歴史小説も時代小説も年に数冊読むか読まないかくらいだし、読んでも定評のある大御所のを読むくらいなのでなんとも比較しようがないのですが、ちょっとこれは酷くないかい。 歴史もののドラマを見ててよくあるのだけれど、主人公をよく見せるために周囲や敵対する人物をことさら愚鈍に描くと言う、最も駄目なパターンが見られる。 別に私が、景虎様贔屓だからではないよ!贔屓だけど。 信綱に思い入れが深すぎるせいでもないよ!全く否定はしないけど。 そんな偏った感情を抜きにしてもな〜。 敵方に魅力がないと味方にも魅力が見出せないもんではないでしょうか。 そして、無闇に女性キャラを絡ませてくるところもいかがなもんでしょうか。 ちょいちょ入ってくる、その時代の説明も邪魔臭いし、話しの展開も、史実をなぞってるに過ぎないし。 ・・・と思ったけど、御館の乱ってこんなだっけ。 上巻の前半が創作なのはわかる。兼続ってそんなに史料の多い人物ではないんではないかな〜。

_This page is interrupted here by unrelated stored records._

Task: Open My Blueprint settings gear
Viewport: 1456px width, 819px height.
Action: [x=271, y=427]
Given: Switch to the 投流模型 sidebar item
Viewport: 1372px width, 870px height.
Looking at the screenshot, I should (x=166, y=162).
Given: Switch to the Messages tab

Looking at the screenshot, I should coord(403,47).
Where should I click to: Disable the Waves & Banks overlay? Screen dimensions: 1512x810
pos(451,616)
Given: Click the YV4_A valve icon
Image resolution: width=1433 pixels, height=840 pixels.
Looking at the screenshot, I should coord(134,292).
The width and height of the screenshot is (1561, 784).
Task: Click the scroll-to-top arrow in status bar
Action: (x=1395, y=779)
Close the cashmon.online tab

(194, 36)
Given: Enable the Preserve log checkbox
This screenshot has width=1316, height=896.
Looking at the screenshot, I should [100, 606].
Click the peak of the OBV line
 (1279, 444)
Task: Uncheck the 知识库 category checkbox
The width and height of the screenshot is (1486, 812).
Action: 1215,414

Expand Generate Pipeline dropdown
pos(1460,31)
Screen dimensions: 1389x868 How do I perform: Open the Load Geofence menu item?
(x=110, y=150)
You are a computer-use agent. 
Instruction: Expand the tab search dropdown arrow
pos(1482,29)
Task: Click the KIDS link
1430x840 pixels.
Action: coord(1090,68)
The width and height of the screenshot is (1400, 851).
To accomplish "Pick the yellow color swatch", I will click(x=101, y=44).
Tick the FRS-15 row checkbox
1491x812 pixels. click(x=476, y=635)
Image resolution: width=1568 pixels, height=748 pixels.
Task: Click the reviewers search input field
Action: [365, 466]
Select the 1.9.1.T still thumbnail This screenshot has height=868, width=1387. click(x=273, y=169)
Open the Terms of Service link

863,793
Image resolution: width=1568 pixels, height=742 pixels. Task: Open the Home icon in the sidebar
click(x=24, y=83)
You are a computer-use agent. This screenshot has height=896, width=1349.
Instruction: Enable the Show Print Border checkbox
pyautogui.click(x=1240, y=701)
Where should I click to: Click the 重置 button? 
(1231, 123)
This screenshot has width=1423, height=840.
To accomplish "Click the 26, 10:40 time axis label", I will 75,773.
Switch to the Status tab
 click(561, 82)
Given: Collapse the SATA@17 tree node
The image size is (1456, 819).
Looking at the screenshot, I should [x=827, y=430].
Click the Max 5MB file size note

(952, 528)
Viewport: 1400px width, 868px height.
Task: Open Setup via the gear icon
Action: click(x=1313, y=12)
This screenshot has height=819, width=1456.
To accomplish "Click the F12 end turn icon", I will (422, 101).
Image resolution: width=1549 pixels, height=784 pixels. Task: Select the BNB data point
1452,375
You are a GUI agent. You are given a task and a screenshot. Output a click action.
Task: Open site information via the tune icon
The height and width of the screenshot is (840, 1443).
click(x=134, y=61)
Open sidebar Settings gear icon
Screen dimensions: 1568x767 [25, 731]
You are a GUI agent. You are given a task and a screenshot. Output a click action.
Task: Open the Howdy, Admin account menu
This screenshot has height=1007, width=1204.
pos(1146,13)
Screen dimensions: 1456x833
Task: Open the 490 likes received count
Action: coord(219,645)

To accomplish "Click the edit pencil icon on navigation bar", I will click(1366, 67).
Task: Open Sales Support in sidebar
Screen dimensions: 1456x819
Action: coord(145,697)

謙信が兼続に、義の心を受け継ぐのはお前しかいない、と言ったセリフもなんだかな〜。んなこと、言うかな。二人の養子が角突き合わせてるって時に。 そんなこと言ってないで、跡継ぎ指名しとけよ、謙信!と思ってしまったよ。
また、肝心の兼続の有能さもやたら鼻につく。 いくら信頼篤くても、御館の乱の直後からそんなにそんなに表立って活躍できるものでもないと思うし、景勝が寡黙なのをいいことに、でしゃばってるようにしか見えないし。 どうなの、この兼続は。 下巻を読むのが憂鬱だなぁ。一冊で収めようと思えば収まるくらいの内容しか書かれていないところがまた、憂鬱。
ただ、小説で信綱の名前を見ることはほぼ皆無なので、そこだけ目頭が熱くなるものがありました。いろんな意味で。 御館の乱も滅多に描かれないし。